The speaker praised his audience’s “noble profession” before launching into a lesson on the foundation of “positive law.”
Quoting thinkers from Thomas Aquinas to Thomas Jefferson, Bishop Barron said that all good law is a “reflection of the divine mind.”
“All positive law — everything from traffic regulations to the tax code — is rooted in the natural law, which is to say the fundamental precepts of the moral life,” he said
“And the moral law is grounded, furthermore, in the eternal law, which is identical to the mind and purpose of God,” Bishop Barron said. “This is why decent and well-formulated positive laws, including the simplest regulations, are reflective of the divine mind.”
On the other hand, he said, “once the transcendent reference has been lost, law loses its dignity, for it is no longer grounded in a firm moral foundation. Untethered from an ethical and spiritual project, it becomes but a vehicle for the expression of personal desire and inclination.”
“This has, quite obviously, opened the door to the legalization of acts that more morally informed generations would have considered ethically repugnant,” he said, giving the examples of unlimited access to abortion and assisted suicide.
“But there is an even more profound danger that follows from the systematic elimination of God from our civil discourse: the tyranny of the strong,” Bishop Barron said. “When positive law is removed from its nesting relationship with the natural law and the eternal law, it becomes a weapon in the hands of those who can commandeer power within a society, whether through intimidation, military force, or the manipulation of majority opinion.”

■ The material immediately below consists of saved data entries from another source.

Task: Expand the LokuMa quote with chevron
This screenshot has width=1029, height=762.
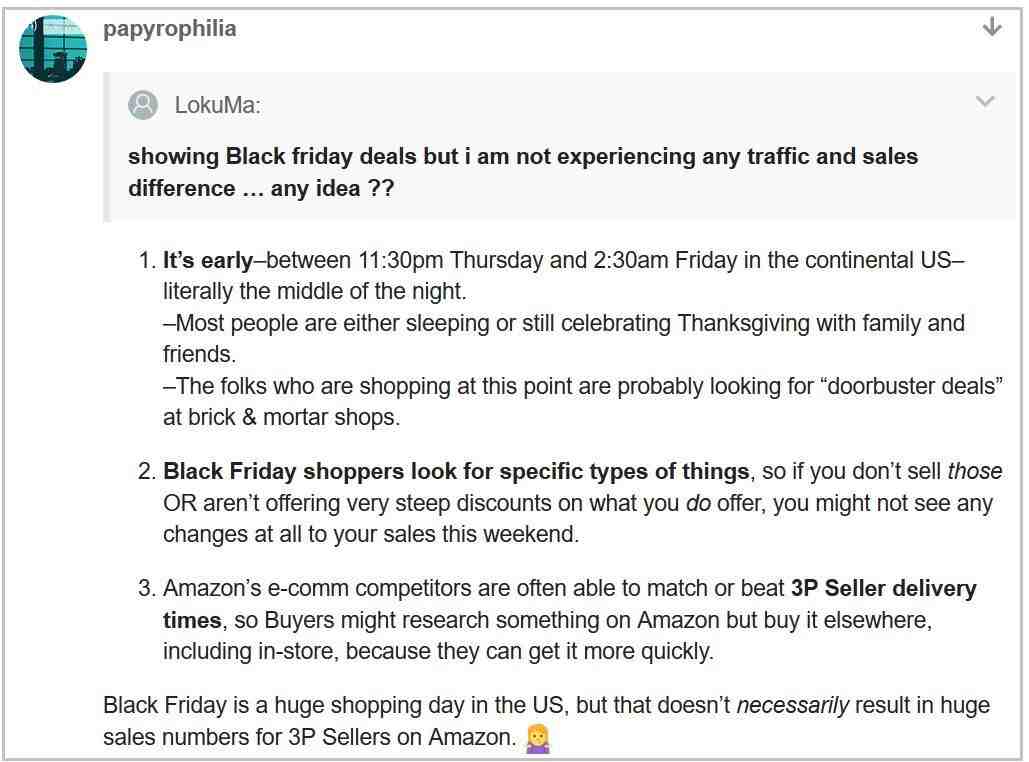Action: pyautogui.click(x=985, y=101)
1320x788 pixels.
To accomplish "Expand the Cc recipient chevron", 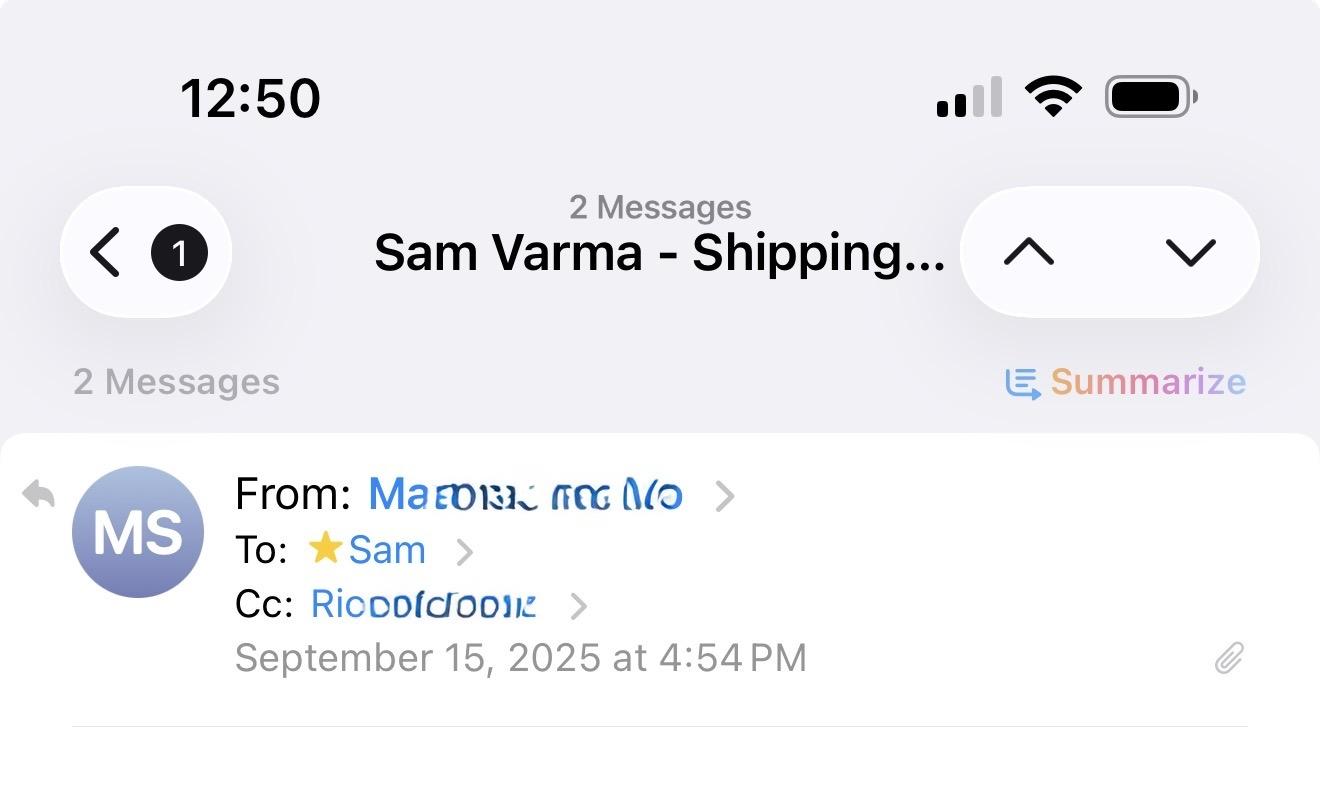I will [578, 605].
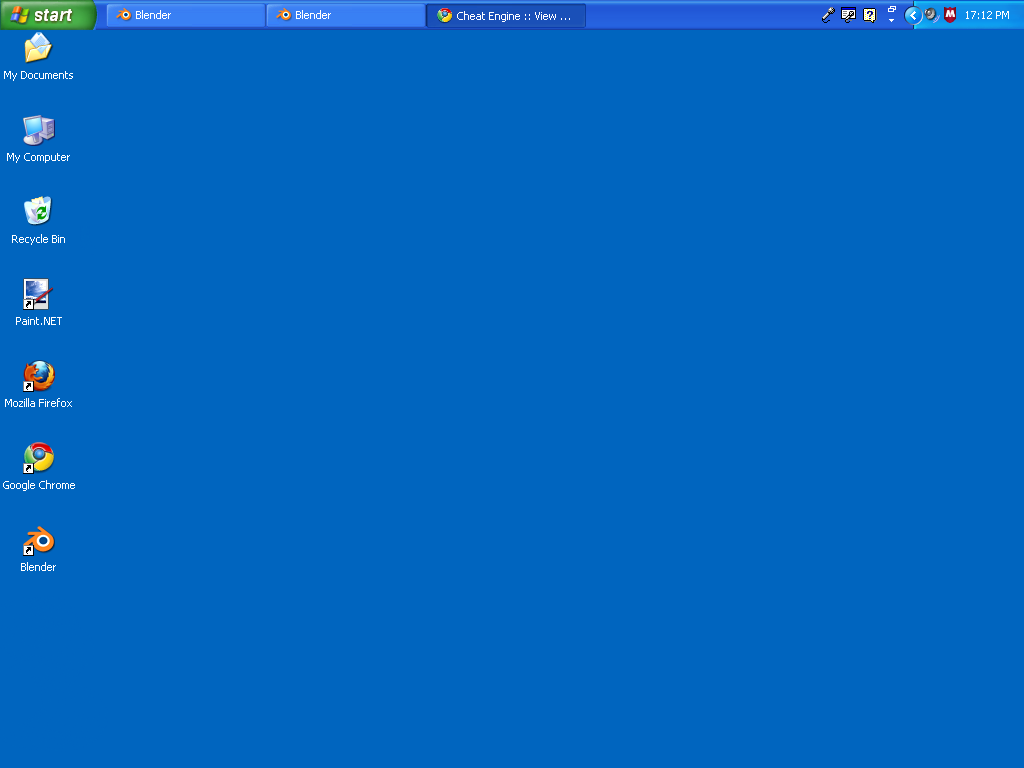Collapse the tray with the blue chevron arrow
The height and width of the screenshot is (768, 1024).
coord(911,14)
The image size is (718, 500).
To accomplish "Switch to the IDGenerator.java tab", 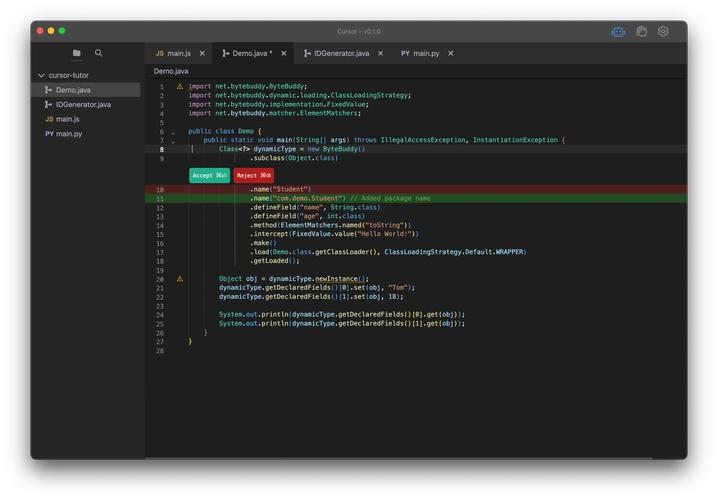I will [336, 53].
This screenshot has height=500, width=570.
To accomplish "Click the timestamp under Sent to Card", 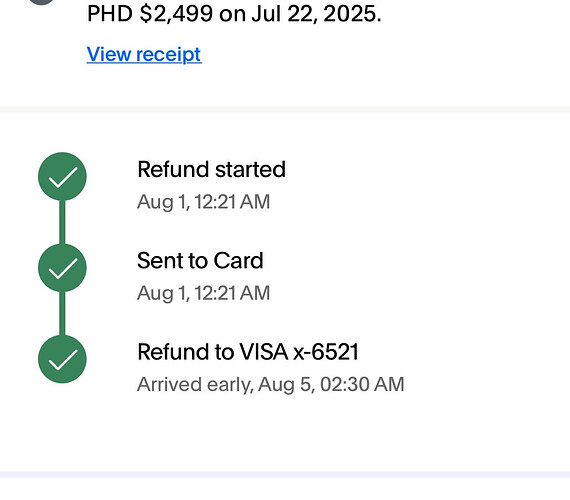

The bishop pointed to disturbing trends of atheism, materialism, scientism and relativism among the young that hints that America is heading in the wrong direction.
“That this descent into non-belief is bad for them personally goes without saying,” he said. “Convinced that God is an illusion, they have turned, at the prompting of both the high and the popular culture, to the false gods of wealth, pleasure, power, and honor.”
“But this has led, as every spiritual teacher through the ages would have predicted, to deep unhappiness and patterns of addiction,” he said. “Precisely because we are wired for God, anything other than God will leave us feeling unsatisfied, and in our frustration, we will tend to return obsessively to those limited goods that can never answer the longing of the heart.”
In closing, the bishop noted that the “climax of the Scriptural revelation is, in short, a political image, a picture of a rightly ordered city” — the New Jerusalem.
He said that the city had no temple. Because the “city itself has become a temple, every activity in it dedicated to the praise of God.”
“May this great image spur you on and inspire you, as you labor in the fields of law and politics,” he told his audience. “You practice a noble art. Dedicate it to God.”
Bishop Larry Silva presided over the solemn liturgy, concelebrating with 27 priests and accompanied by 14 deacons. A handful of ministers from Protestant denominations were also present.
As is customary, the Mass opened with a procession of members of Hawaiian Royal Societies entering the church to the Hawaiian chanting of Ikaika Bantolina.
Thirty one dignitaries attended including a dozen members of the state House of Representatives, two Hawaii Supreme Court justices, military officers and members of the Honolulu City Council and other city officials.
Sen. Donna Mercado Kim was there. House speaker Rep. Joseph Souki and speaker emeritus Rep. Calvin Say were also present. Also in attendance were chief justice of the Hawaii Supreme Court Mark Recktenwald and associate justice Michael Wilson.
While in Hawaii, Bishop Barron, who is also an auxiliary bishop of the Archdiocese of Los Angeles, also visited Kalaupapa, which he described as “one of the great spiritual pilgrimages of my life,” celebrated Mass at the Co-Cathedral of St. Theresa on Jan. 15 and returned to the co-cathedral the next evening to speak to a crowd of 800.